All of which is just to say that this St. Patty’s Day meal can be pulled together in no time flat. We enjoyed it quietly last night (Sylvan by that point had finally given in to biology and was snoozing angelically) in a house that was, for a pleasant change, rather clean.
Horseradish-Crusted Roast Beefadapted from Primal Cuts
2 pound sirloin tip roast or bottom round roast
1/4 cup freshly ground or prepared horseradish
1 T kosher salt
1 T Dijon mustard
1/2 T coarsely ground black pepper
1/2 T sugar
1/2 T sherry vinegar
You can scale this recipe up for a larger roast; you’ll just need to adjust the cooking time accordingly. The general rule of thumb is 20 minutes per pound of meat–it may well need more time than that, but you don’t want to risk overcooking it.
Preheat the oven to 375. Remove the roast from the fridge and pat it dry. Set a rack in a roasting pan and place the roast on the rack.

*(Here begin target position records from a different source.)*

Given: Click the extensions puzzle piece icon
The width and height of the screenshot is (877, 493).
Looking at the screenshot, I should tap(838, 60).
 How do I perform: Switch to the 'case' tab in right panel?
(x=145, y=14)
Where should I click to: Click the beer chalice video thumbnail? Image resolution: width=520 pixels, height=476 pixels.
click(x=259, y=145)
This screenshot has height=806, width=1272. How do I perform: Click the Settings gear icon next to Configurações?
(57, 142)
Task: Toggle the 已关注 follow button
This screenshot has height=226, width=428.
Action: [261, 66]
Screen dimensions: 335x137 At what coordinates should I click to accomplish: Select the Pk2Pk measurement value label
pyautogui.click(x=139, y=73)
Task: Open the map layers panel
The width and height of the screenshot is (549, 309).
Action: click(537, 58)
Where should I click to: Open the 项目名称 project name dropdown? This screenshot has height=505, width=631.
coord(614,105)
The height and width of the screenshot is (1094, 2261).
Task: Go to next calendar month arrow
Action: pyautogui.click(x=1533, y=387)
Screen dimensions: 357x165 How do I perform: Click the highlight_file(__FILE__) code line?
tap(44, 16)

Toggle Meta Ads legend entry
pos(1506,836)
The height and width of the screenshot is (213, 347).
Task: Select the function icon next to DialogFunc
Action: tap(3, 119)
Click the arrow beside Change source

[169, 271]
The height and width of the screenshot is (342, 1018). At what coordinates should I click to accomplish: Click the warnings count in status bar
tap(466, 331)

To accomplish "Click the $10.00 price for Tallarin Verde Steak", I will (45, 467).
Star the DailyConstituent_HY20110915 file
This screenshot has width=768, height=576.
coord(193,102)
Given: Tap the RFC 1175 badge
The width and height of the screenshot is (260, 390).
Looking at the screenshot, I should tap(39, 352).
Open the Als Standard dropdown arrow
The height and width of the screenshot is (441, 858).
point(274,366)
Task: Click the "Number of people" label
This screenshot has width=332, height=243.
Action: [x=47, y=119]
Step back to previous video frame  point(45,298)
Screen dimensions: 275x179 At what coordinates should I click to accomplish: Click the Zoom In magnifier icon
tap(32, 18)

Blend the remaining ingredients into a paste and spread the paste on the top and sides of the roast.
Roast in the lower third of the oven for 40 minutes, then check the internal temperature with a thermometer. Remove the roast when the internal temperature reaches 125 (it took my roast closer to 50 minutes). Let the roast rest (and say that 3 times fast!) for 20 minutes, in which time it will continue cooking. The goal here is rare or medium-rare, so make sure you are sourcing good quality beef!
Irish Champ (Mashed Potatoes with Milk and Greens)from Milk: The Surprising Story of Milk through the Ages
The point of these mashed potatoes is that the butter gets added at the end as a “fresh touch of luxury” (so says Anne Mendelson) They really are quite delicious, and not nearly as rich as standard American mashed potatoes.
5-6 russet potatoes (1.75-2 pounds), cut into large chunks6 large scallions
scant 2 cups milk
salt and pepper to taste
4-8 T butter
Boil the potatoes in salted to water until tender. While they are cooking, cut the scallions into thin slices. Place them in a small saucepan with the milk and bring to a simmer. Cook, uncovered, until tender, about 10-15 minutes. Strain out the scallions and reserve.
Drain the cooked potatoes well. Put them in a large, deep bowl, or the bowl of a stand mixer with the paddle attachment. Mash in the drained scallions while adding as much of the hot milk as the potatoes will absorb without getting soupy. Some lumpiness is fine. Season to taste with salt and pepper and serve hot, with everyone getting a nice pat of butter on top.
We chased all of this with an utterly un-Irish dessert: chocolate coconut ice cream with a hint of curry. I loved it. Andrew tolerated it on account of the chocolate, sugar, and cream.